ISACKSON: Tijuana physiologist David Sotelo says the guns and the troops already in Tijuana, combined with the daily violence, are taking a toll on people. He says his patients are exhibiting the same traumatic symptoms people exhibit during war.

Dr. DAVID SOTELO (Physiologist): People are in the middle of bullets and uncertainty. If you go to Iraq right now, what do they do? They will do work and they run back home. That's what they're doing in Tijuana.

ISACKSON: Sotelo says he's recently had to go back and study up on post-traumatic stress and anxiety disorders to care for his clients. It's not just adults who are feeling the effects of the violence. Back on the General Hospital steps, this gynecologist, who escaped the shootout here last year, says now her 7-year-old daughter is feeling it too.

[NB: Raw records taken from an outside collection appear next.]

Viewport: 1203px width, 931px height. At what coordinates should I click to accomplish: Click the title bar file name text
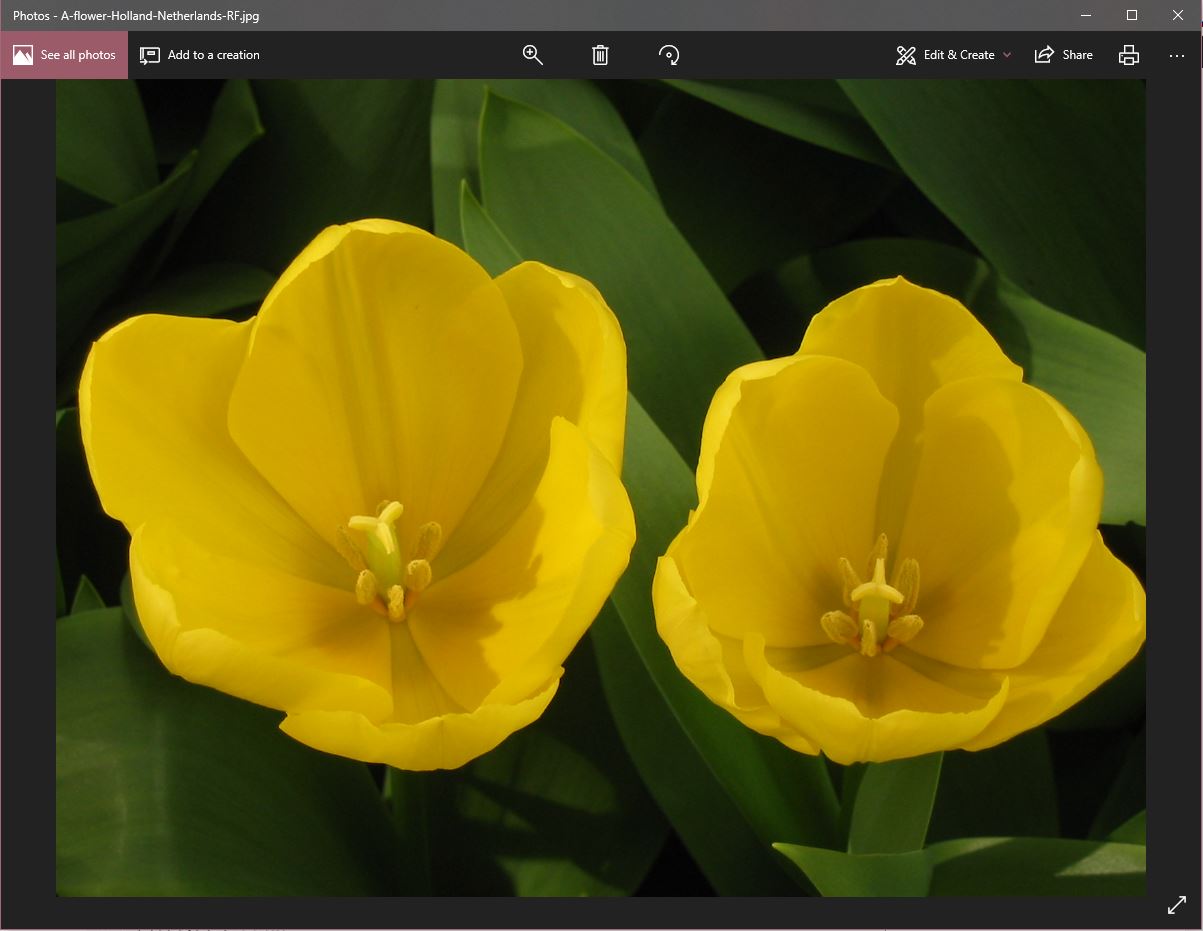pyautogui.click(x=137, y=15)
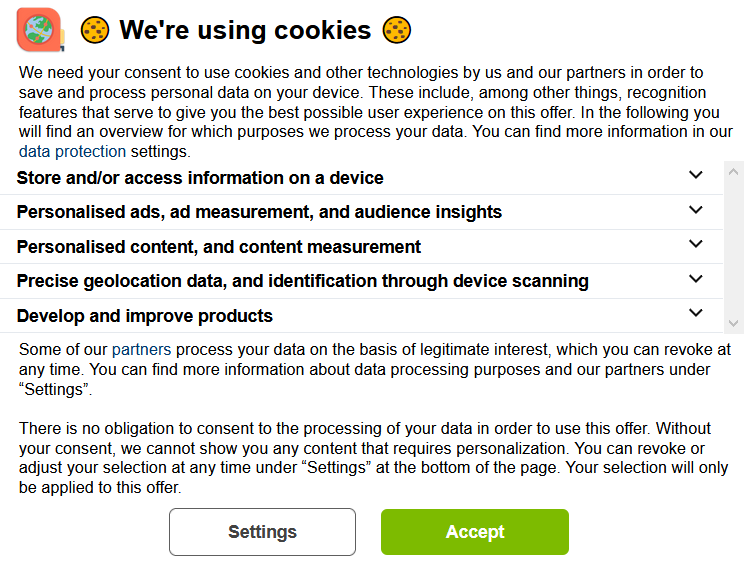This screenshot has height=565, width=750.
Task: Select 'Develop and improve products' label
Action: 145,316
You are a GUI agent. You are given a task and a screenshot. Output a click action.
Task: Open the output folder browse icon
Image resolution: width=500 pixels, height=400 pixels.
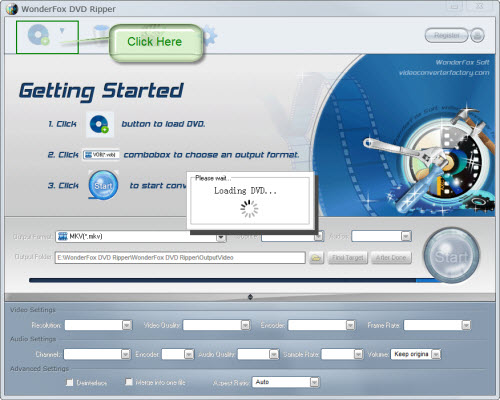(316, 258)
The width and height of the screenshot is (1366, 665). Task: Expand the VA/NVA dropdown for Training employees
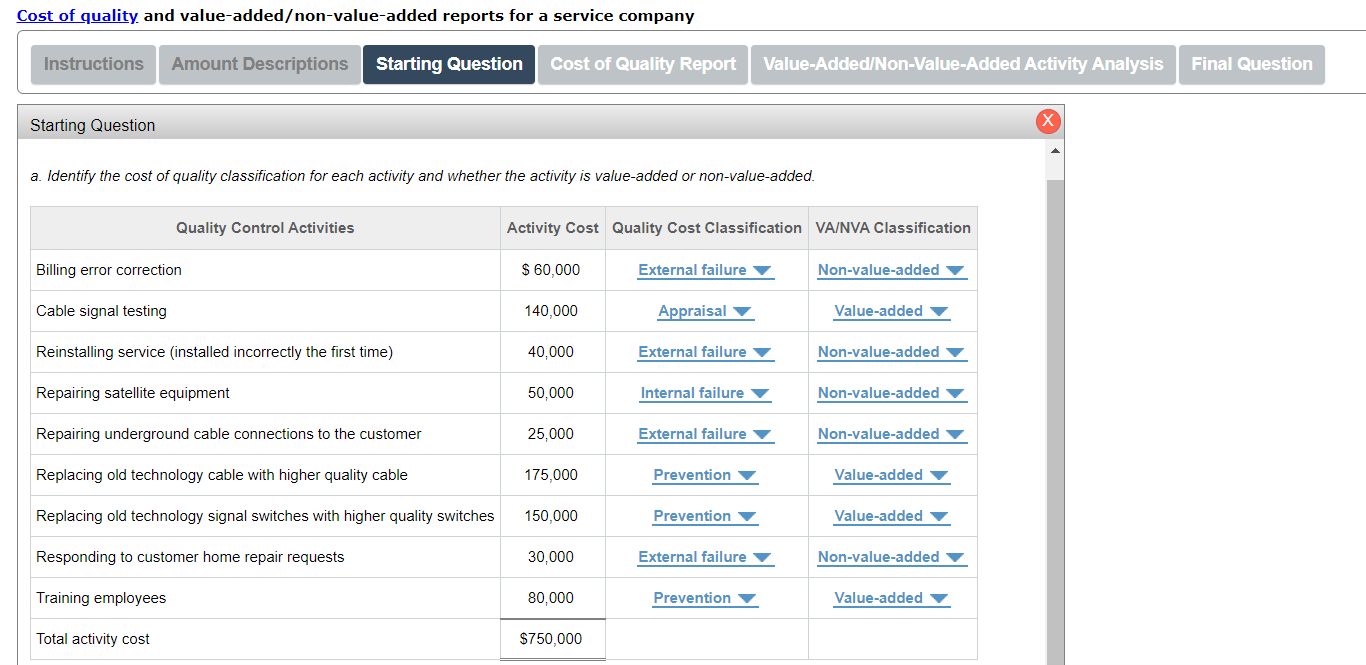tap(891, 597)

Unidentified Woman #4: (Trough translator): I was astonished the other day when my daughter told me that she and her little friends are practicing escape drills at recess in case gunmen come to the elementary school. Instead of thinking about playing their thinking about where they'll hide.

ISACKSON: She says she and her colleagues are on tender-hooks as well.

Unidentified Woman #4: (Through translator) We know at any moment they can bring us injured drug traffickers. And they can just come in impunity like they've done before. We're living in constant anguish.

ISACKSON: The government has promised to come up with new strategies to combat the rising violence. In the meantime, Baja California's secretary of health announced this week the state will go to special operating room at the penitentiary to treat suspected drug cartel members injured in shootouts.